(Screenshot grounding data)
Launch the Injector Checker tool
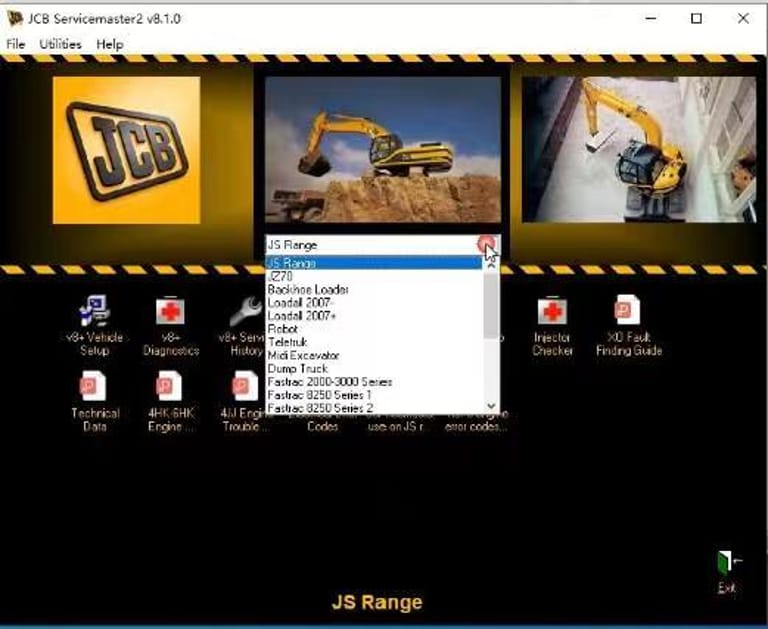tap(552, 313)
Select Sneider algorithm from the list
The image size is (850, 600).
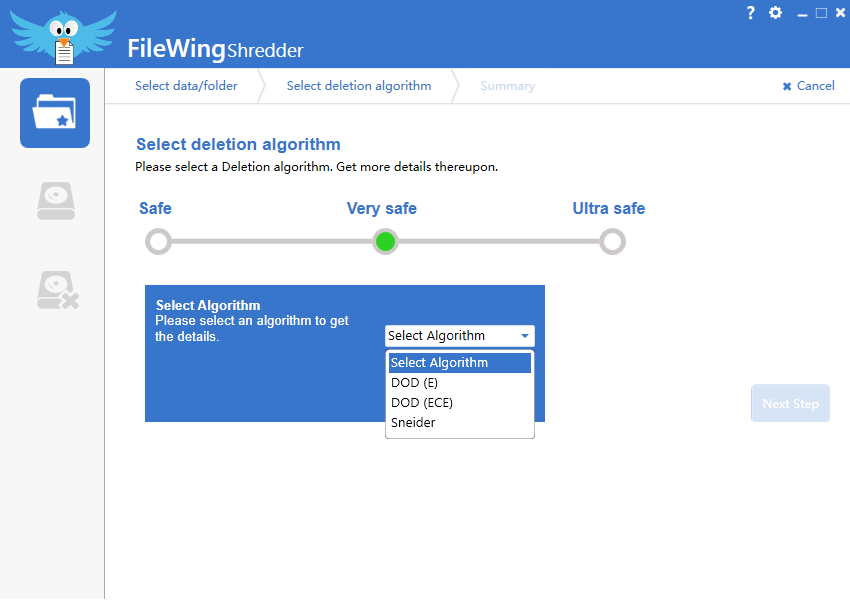(x=413, y=423)
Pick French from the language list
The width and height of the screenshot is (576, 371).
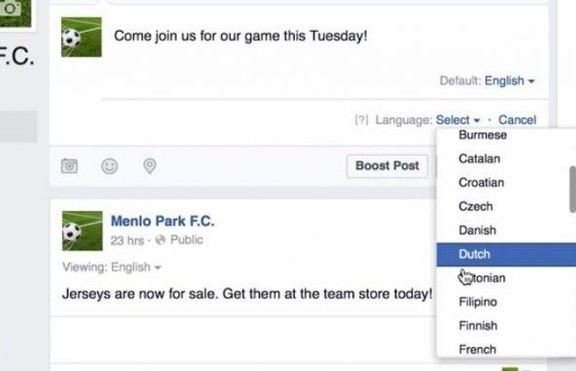(x=477, y=349)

> What to work on
Print all the lines above exactly as they are, but without the pictures.

> Response
Launch the Injector Checker tool
tap(552, 313)
Select Sneider algorithm from the list
The image size is (850, 600).
(x=413, y=423)
Pick French from the language list
The width and height of the screenshot is (576, 371).
(x=477, y=349)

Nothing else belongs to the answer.